Filipino caregivers protest new immigration law in UK

Overseas Filipino workers (OFWs) in the United Kingdom met several British lawmakers last week to protest a new immigration law that would disallow thousands of lowly paid migrant caregivers from settling in the UK after five years of work.

At the three-hour meeting at the House of Commons at Westminster in London, OFWs led by the Kanlugan Alliance of Filipino Organizations, relayed to Members of Parliament their concerns about a new policy by the UK Border Agency not to renew visas for anyone who was not being paid the minimum hourly rate of 7.02 pounds (about P486) set for senior care workers.

“The UK will need skilled migrant care workers for the foreseeable future. Skilled migrant care workers are hardworking families. Settlement is one of the main reasons why they come to Britain. It’s unfair to change immigration rules for people already settled who’ve planned for their lives. Salary level should not determine who settles,” Kanlungan said in a statement.

Kanlungan leaders and representatives from other groups such as the Migrant Rights Network and the Unison also met with the All-Party Parliamentary Group on Migration.
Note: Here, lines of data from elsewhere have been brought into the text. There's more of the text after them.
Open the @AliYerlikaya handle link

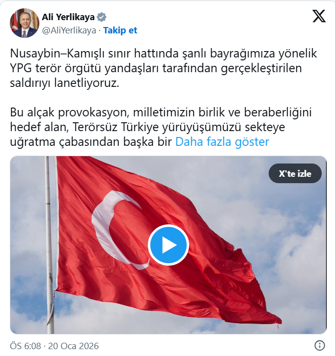point(69,30)
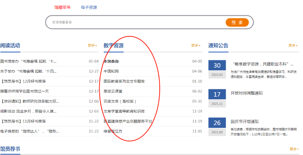Open the 国庆节开馆通知 announcement
The image size is (303, 155).
click(245, 121)
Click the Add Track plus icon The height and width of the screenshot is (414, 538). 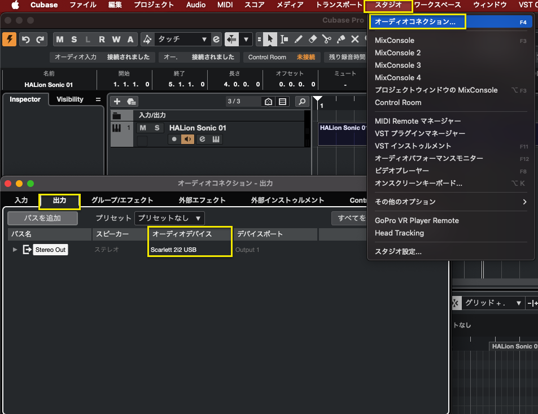tap(117, 102)
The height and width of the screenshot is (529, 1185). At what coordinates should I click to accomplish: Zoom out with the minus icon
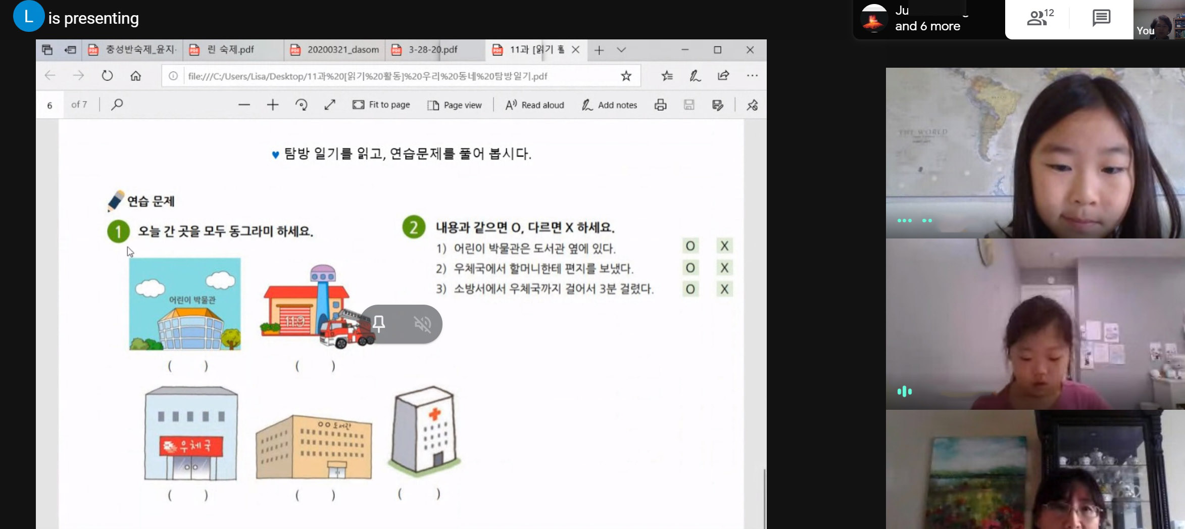coord(244,105)
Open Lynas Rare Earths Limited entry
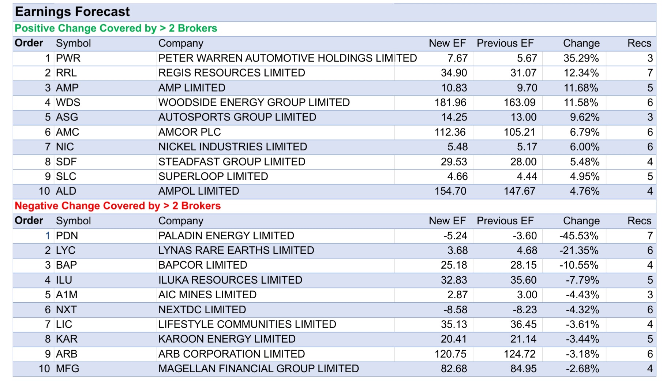This screenshot has width=663, height=381. pos(236,250)
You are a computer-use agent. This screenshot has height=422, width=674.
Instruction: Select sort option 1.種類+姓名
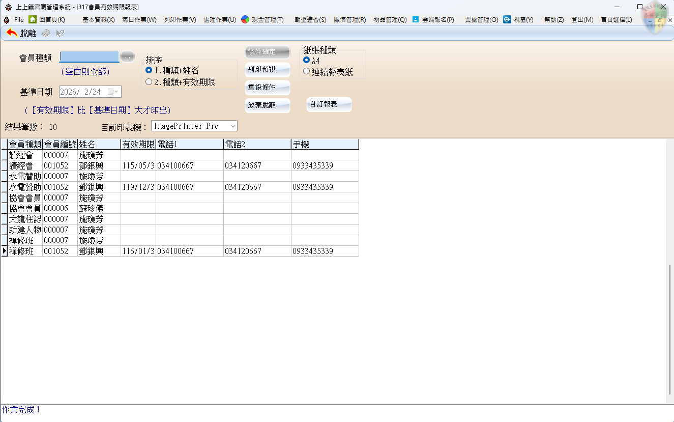pyautogui.click(x=149, y=71)
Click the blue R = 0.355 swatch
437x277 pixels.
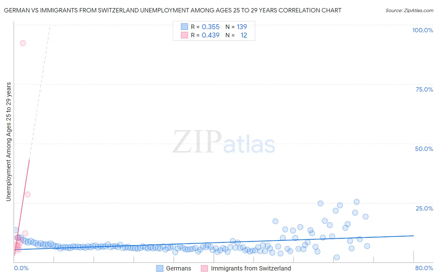click(x=184, y=27)
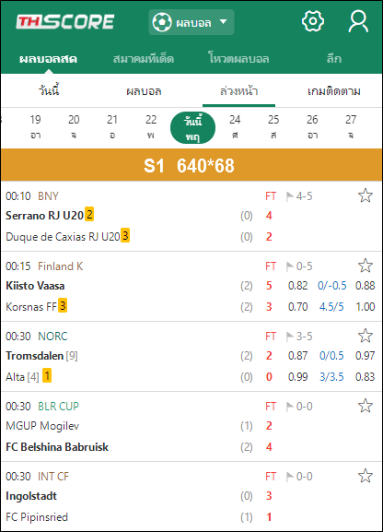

The OFWs said the new policy was discriminatory because visas had already been issued to other migrant workers who are paid lower rates and who had worked legally for five years in the UK.

Kanlungan project staff Jamima Fagta, in an email to the Inquirer from London, said two caregivers, Lourdes Dizon Somera and Gundelina Ramirez shared their difficulties in obtaining their Indefinite Leave to Remain (ILR) document, which would allow them to live in the UK after five years of work.

The two explained to lawmakers how immigration rules affect them and their families, their work and the community as a whole.

Somera, who went to the UK five years ago to work and support her family and her younger siblings back home, said she was “devastated” when her application for ILR was rejected.

Somera also recounted how she had come to love her work of caring for her wards, since she is an orphan. “It is a mixture of joy and hard work being a caregiver…I have personal empathy with them so it is fulfilling when I deliver the care…It is as if I am caring of my own parents.”

If she fails to get her ILR, Somera would have to leave UK, together with her two-year old son, who was born in London.

Fagta said the audience was “moved” by the OFWs’ personal stories, adding, “If we were only given ample time, all of the senior caregivers in that room could have shared the same agony.”

The OFWs, she said, appealed to the MPs to hold a parliament debate on the matter.

“The response was positive but we need to work together to achieve this,” Fagta said.